• ASSIGNED TASK:
Output only the lines that run from the line holding "Image resolution: width=924" to the end of the entries, both ends included, and skip the pictures.
________________________
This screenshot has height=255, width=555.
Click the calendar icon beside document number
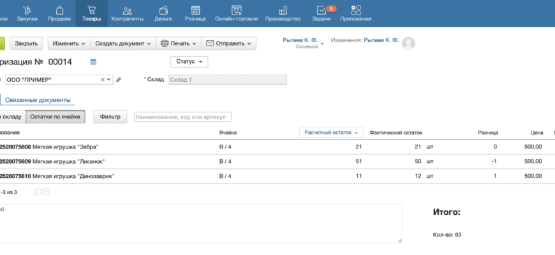point(93,62)
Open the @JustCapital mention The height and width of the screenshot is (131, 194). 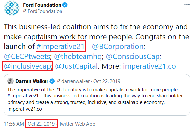(76, 66)
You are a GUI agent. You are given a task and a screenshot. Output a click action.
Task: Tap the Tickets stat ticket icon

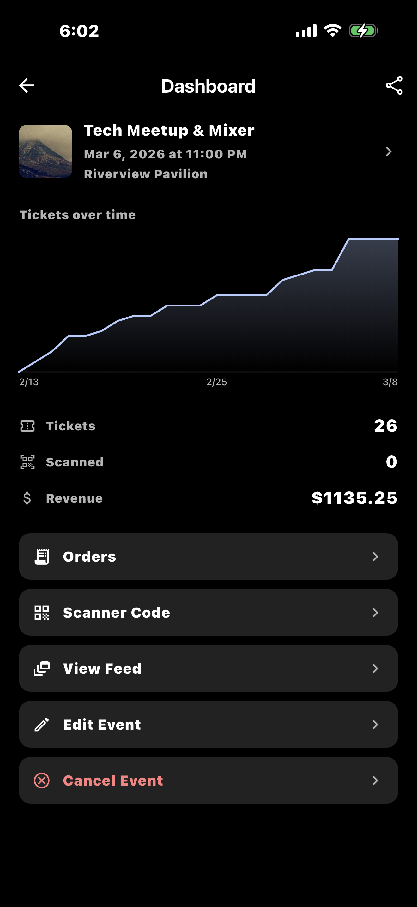[x=27, y=426]
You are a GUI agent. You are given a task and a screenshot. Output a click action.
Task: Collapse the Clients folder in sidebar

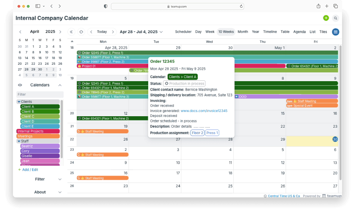(19, 102)
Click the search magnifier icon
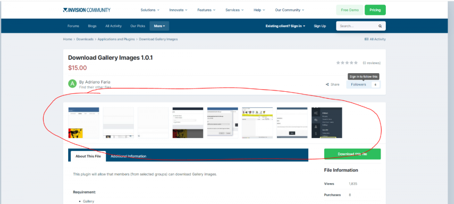Screen dimensions: 454x204 tap(380, 26)
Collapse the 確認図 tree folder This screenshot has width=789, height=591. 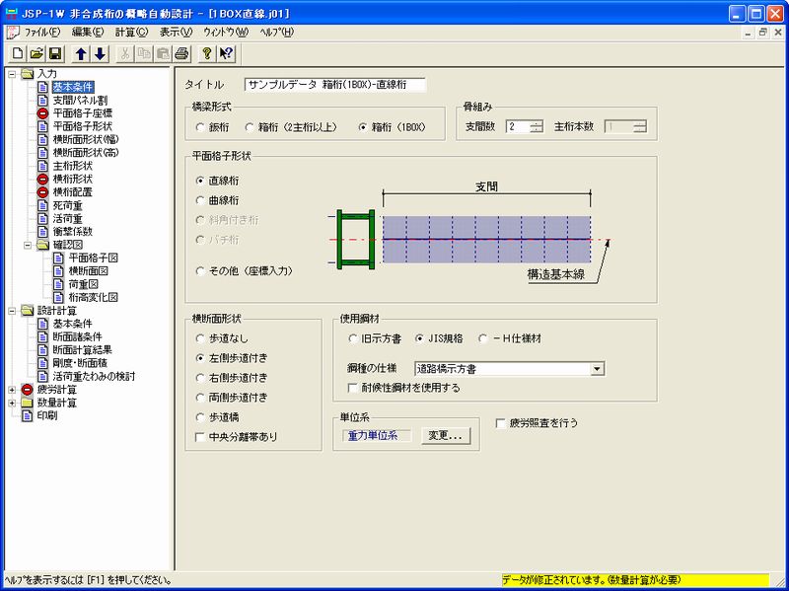point(28,246)
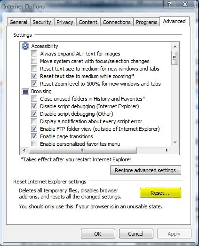Click the horizontal scroll left arrow
199x246 pixels.
(x=24, y=151)
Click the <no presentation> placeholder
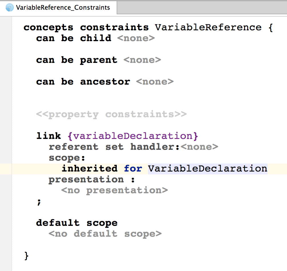The image size is (287, 271). tap(114, 190)
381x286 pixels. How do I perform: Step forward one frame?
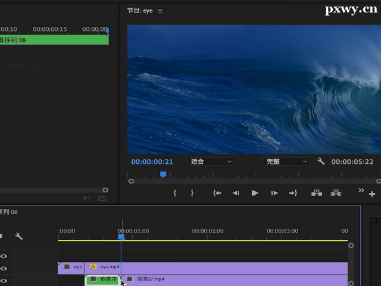(274, 193)
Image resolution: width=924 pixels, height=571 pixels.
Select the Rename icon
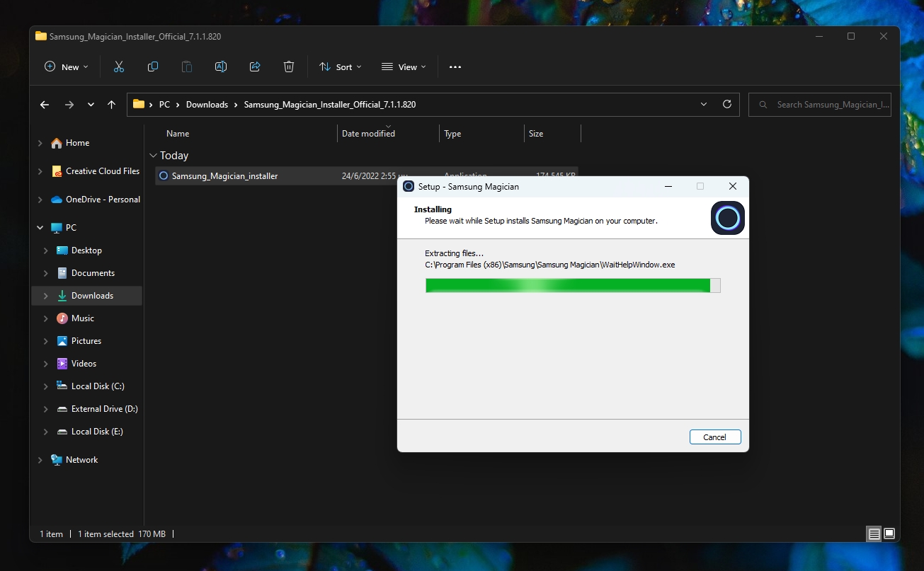pyautogui.click(x=220, y=67)
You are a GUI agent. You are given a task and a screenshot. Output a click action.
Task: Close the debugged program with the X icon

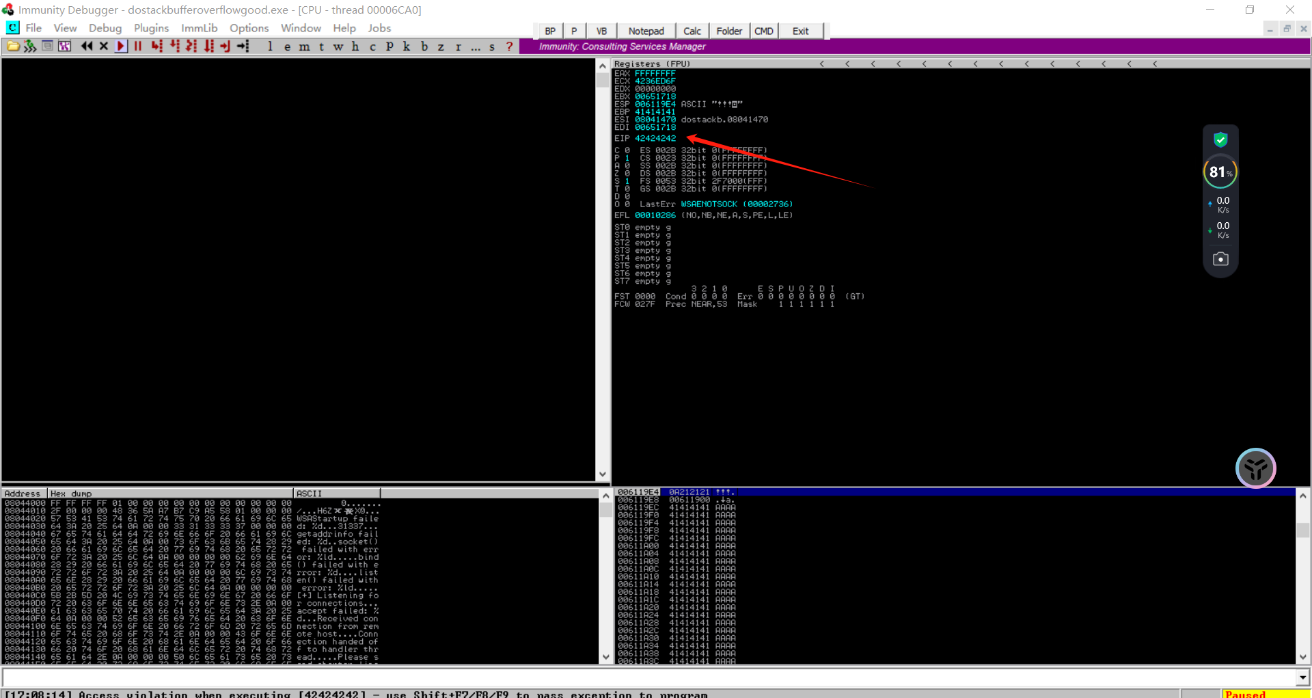click(104, 46)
________________________
• ANSWER TO THIS EXERCISE:
Image resolution: width=924 pixels, height=571 pixels.
Select the Rename icon
pyautogui.click(x=220, y=67)
You are a GUI agent. You are given a task and a screenshot. Output a click action.
Task: Close the debugged program with the X icon

click(104, 46)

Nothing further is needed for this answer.